Both SDD and EDD use MD5 hashing to test for whether two documents are identical. The two methods differ only in the set of fields used to create the MD5 hash. The following characteristics result from the properties of the identity test:

  • Equivalence: Any two documents in an SDG (or EDG) are identical (on the fields used for duplicate detection) not only to the group’s pivot, but also to each other.

  • Pivot Independence: The pivot document of an SDG (or EDG) is used as a representative of all documents in the group for some purposes. However, the choice of the pivot document is arbitrary in the sense that the pivot does not determine which documents are in the group.
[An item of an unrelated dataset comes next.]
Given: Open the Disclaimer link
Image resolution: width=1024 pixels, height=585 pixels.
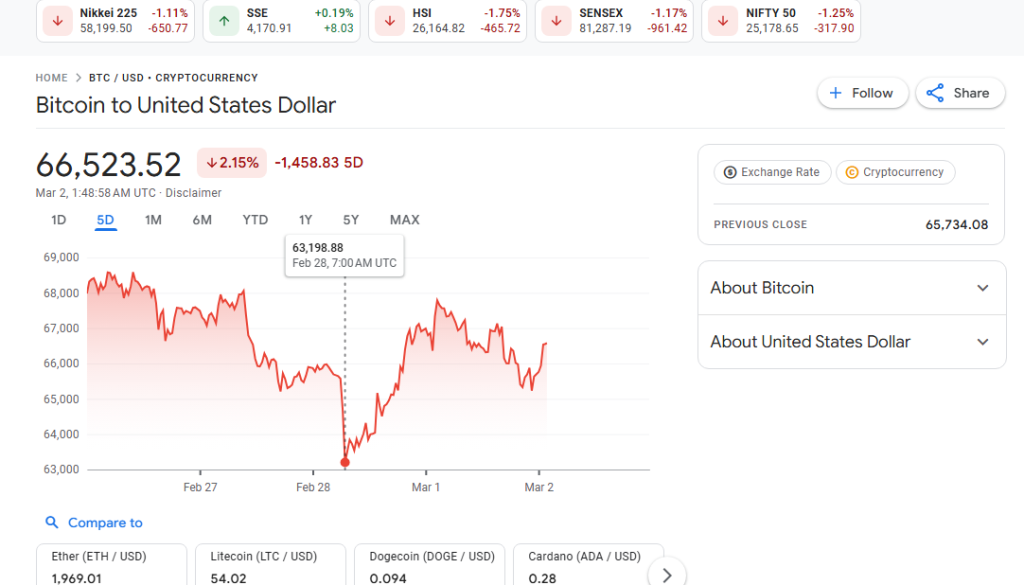Looking at the screenshot, I should click(x=194, y=192).

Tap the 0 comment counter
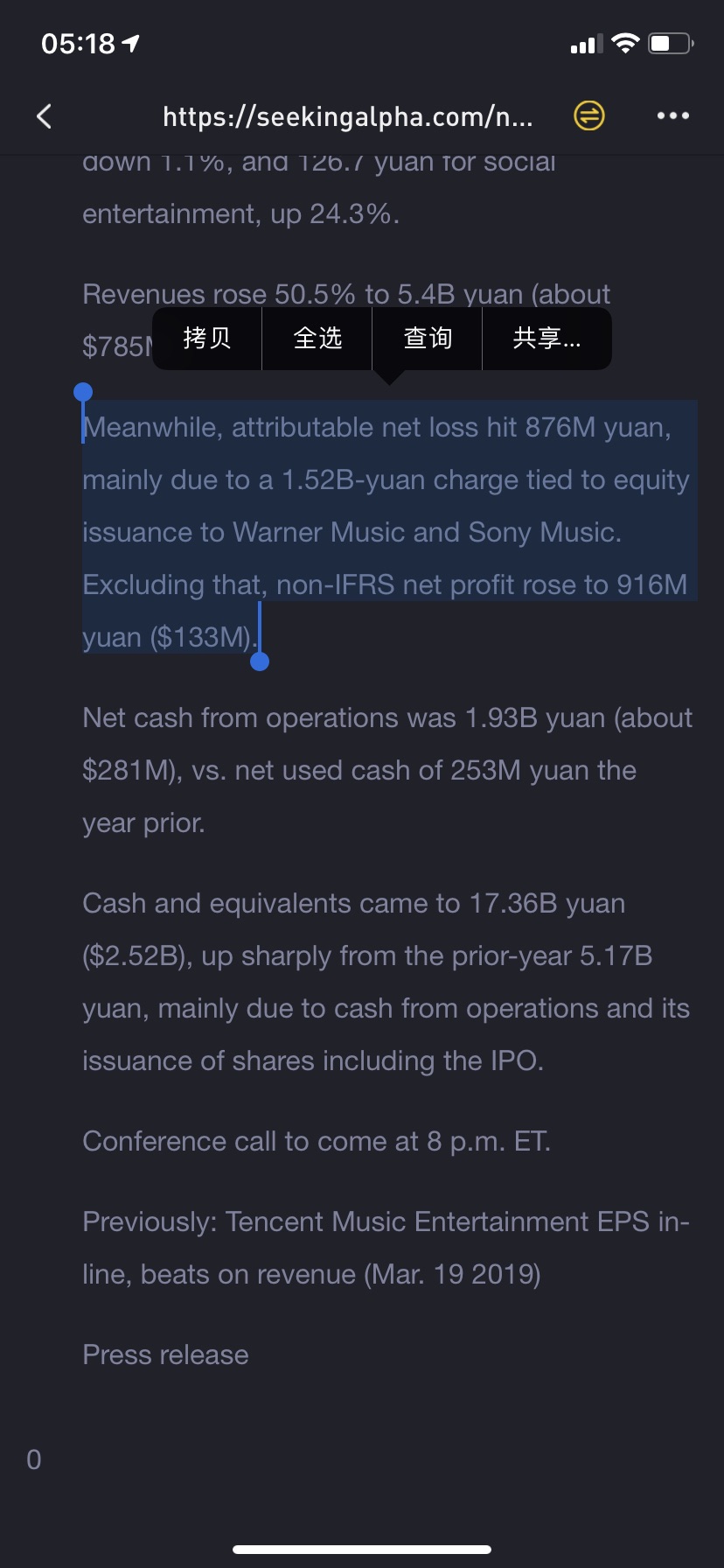pyautogui.click(x=34, y=1460)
  • Context Independence: If two documents end up in the same SDG (or EDG) when a build is done on any dataset, then those two documents would be in the same SDG (or EDG) in any data set with the same schema.

  • Order Independence: SDGs and EDGs are stable across rebuilds. For a particular schema, a given data set will have the same set of SDG and EDG groupings (though not necessarily the same set IDs) regardless of the build history of the data set. For instance, it does not matter whether all data was input in a single build vs. multiple Incremental Analytics with Ingest operations were used on portions of the data.

NDD operates differently from SDD and EDD, and is in some ways more similar to clustering than to duplicate detection. The NDD algorithm iteratively selects pivot documents and builds NDGs around those pivots. All documents in an NDG have a minimum level (by default 80%) of similarity to the NDG’s pivot documents, as computed by a shingle-based algorithm (https://help.revealdata.com/en/Email-Threading-Overview.html#Grouping-Messages-into-Threads). NDD therefore has very different properties than SDD and EDD:

  • Non-Equivalence: While all documents in an NDG have a specified minimum similarity to the pivot, they may not have that degree of similarity to each other.

  • Pivot Dependence: Which documents are chosen as pivots by the NDD algorithm affects which documents are grouped together in NDGs. Thus anything that affects the choice of pivots will affect the composition of the NDGs.

  • Context Dependence: The fact that two documents occur in the same NDG for a given dataset does not mean that they will occur in the same NDG for some other dataset that contains the two documents.

  • Order Dependence: Because the choice of pivots affects the composition of NDGs, the order in which documents are added to a dataset affects NDG membership. In particular, inputting all documents in a single build vs. doing multiple Incremental Analytics with Ingest builds may lead to different NDGs.